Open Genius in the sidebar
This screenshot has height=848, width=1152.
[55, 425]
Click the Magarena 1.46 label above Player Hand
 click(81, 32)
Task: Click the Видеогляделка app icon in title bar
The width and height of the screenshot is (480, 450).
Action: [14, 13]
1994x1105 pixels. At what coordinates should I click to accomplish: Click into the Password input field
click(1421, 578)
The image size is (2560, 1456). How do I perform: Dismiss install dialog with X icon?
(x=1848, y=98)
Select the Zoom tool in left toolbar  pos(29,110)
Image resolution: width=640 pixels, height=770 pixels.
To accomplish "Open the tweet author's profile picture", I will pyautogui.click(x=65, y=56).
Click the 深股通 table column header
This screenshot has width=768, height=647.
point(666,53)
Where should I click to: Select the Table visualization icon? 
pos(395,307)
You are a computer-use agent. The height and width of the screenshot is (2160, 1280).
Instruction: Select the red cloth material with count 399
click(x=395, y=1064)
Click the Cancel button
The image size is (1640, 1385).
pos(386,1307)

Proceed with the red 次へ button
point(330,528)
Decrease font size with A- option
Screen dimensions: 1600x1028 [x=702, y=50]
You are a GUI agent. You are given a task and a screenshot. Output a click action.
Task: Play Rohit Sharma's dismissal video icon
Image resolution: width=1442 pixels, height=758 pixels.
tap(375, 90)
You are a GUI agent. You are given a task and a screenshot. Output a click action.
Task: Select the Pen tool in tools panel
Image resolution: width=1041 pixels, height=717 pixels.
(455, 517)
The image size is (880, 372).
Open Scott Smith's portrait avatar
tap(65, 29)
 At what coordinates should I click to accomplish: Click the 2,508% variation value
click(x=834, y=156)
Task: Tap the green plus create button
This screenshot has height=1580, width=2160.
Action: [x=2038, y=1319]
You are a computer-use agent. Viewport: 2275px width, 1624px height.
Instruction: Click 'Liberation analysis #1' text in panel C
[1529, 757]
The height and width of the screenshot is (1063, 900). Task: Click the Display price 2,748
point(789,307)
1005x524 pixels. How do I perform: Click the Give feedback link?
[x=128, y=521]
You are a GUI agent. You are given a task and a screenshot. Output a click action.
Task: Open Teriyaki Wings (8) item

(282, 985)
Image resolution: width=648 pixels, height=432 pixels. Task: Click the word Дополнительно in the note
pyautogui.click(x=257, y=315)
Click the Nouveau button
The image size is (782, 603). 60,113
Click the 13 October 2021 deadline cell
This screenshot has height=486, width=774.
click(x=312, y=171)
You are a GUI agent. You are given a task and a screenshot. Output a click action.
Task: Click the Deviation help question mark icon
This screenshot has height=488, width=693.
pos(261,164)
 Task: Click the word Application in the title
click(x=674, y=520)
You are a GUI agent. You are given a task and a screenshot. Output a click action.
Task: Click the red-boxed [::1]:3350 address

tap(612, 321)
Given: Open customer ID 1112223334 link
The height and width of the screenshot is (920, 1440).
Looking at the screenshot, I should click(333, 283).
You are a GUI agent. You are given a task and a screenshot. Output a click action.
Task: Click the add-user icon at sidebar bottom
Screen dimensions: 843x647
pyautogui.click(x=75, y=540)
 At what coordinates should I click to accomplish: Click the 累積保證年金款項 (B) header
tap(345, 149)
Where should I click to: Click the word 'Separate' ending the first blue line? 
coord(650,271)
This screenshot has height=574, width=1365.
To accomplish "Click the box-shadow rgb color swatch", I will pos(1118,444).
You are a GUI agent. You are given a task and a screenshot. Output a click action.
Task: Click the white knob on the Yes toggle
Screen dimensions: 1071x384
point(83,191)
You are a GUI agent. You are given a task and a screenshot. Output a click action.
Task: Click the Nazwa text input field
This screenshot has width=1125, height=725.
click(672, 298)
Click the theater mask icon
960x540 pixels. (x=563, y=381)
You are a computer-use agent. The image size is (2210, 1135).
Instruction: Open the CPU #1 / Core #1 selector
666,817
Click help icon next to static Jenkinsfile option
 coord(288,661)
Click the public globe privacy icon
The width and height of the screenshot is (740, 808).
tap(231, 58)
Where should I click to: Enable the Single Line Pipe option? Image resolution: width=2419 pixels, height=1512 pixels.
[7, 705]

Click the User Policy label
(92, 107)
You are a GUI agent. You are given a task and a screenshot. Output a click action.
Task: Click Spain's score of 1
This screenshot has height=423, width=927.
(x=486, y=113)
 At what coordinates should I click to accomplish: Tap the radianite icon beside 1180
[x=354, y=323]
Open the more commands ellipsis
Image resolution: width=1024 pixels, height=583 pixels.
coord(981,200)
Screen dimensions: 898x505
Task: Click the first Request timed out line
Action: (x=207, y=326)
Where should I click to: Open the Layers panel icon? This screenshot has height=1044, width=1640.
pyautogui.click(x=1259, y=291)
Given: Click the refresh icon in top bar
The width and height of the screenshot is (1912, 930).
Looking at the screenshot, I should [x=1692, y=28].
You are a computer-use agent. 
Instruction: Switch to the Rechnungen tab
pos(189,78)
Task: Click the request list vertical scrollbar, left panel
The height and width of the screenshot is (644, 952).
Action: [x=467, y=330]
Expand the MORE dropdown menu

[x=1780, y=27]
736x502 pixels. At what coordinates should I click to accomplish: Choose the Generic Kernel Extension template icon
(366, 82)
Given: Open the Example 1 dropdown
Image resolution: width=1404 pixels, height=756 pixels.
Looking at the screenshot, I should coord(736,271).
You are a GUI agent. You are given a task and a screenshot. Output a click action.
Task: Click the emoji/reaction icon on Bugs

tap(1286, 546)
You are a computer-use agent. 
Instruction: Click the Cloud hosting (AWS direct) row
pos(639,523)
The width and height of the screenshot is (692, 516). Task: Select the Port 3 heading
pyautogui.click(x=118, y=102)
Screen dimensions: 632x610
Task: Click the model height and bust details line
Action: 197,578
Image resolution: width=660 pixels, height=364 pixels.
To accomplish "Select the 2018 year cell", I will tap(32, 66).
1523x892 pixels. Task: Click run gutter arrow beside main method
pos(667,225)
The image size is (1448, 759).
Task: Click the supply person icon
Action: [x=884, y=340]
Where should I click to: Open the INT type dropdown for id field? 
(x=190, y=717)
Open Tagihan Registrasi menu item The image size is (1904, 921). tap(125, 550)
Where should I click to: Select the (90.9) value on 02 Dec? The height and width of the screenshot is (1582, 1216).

*TO BE DONE*
Please retype the stretch of the listing above from the line containing "Image resolution: width=648" through the line containing "The image size is (782, 603). 60,113", and nothing else.

*OUTPUT OF THE TASK*
Image resolution: width=648 pixels, height=432 pixels. Task: Click the word Дополнительно in the note
pyautogui.click(x=257, y=315)
Click the Nouveau button
The image size is (782, 603). 60,113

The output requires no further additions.